__WHAT THE TASK REQUIRES__. Every line in the data below from the one containing "French (308, 336)" down to the one containing "Arabic (310, 312)", both included, must be retyped exactly; no other line is to appear.

__RECORDS FOR THIS EXERCISE__.
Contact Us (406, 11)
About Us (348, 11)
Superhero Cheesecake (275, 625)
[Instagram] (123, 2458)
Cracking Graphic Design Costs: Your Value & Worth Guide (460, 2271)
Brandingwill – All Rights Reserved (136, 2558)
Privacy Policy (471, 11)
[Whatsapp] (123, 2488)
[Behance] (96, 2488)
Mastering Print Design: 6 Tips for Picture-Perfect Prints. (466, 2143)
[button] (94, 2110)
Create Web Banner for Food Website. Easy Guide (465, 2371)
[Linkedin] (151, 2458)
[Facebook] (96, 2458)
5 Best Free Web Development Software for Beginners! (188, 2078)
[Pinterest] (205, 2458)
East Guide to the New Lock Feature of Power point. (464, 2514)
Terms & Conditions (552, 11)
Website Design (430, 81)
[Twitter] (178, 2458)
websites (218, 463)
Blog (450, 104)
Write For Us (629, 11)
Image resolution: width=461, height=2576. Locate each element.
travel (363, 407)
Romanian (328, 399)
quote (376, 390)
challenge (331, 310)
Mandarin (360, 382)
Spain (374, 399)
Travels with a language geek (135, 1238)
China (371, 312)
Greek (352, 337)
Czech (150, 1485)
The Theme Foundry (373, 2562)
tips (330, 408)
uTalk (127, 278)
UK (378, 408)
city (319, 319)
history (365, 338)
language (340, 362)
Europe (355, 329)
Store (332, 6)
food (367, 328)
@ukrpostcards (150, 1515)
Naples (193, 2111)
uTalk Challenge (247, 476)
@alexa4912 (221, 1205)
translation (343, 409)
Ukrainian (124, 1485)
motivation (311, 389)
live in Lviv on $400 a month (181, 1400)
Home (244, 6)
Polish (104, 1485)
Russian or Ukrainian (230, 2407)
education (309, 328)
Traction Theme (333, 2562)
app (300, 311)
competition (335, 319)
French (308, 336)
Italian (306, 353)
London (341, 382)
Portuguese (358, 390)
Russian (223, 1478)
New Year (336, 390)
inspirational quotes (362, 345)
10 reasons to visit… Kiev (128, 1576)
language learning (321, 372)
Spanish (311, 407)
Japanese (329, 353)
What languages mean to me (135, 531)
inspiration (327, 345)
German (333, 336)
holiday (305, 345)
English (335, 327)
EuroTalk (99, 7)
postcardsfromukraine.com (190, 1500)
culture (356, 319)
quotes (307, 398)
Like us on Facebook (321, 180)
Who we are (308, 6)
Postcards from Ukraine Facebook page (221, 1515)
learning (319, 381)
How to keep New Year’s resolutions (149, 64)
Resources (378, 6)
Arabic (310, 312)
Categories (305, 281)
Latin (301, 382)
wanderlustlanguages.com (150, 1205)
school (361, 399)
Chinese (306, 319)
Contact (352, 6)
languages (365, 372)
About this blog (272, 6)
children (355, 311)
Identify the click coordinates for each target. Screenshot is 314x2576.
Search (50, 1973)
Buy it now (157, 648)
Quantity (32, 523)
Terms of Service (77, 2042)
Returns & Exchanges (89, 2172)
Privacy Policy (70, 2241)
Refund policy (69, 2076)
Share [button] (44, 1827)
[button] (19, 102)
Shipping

__YOUR RESPONSE__.
French (308, 336)
Italian (306, 353)
London (341, 382)
Portuguese (358, 390)
Russian (223, 1478)
New Year (336, 390)
inspirational quotes (362, 345)
10 reasons to visit… Kiev (128, 1576)
language learning (321, 372)
Spanish (311, 407)
Japanese (329, 353)
What languages mean to me (135, 531)
inspiration (327, 345)
German (333, 336)
holiday (305, 345)
English (335, 327)
EuroTalk (99, 7)
postcardsfromukraine.com (190, 1500)
culture (356, 319)
quotes (307, 398)
Like us on Facebook (321, 180)
Who we are (308, 6)
Postcards from Ukraine Facebook page (221, 1515)
learning (319, 381)
How to keep New Year’s resolutions (149, 64)
Resources (378, 6)
Arabic (310, 312)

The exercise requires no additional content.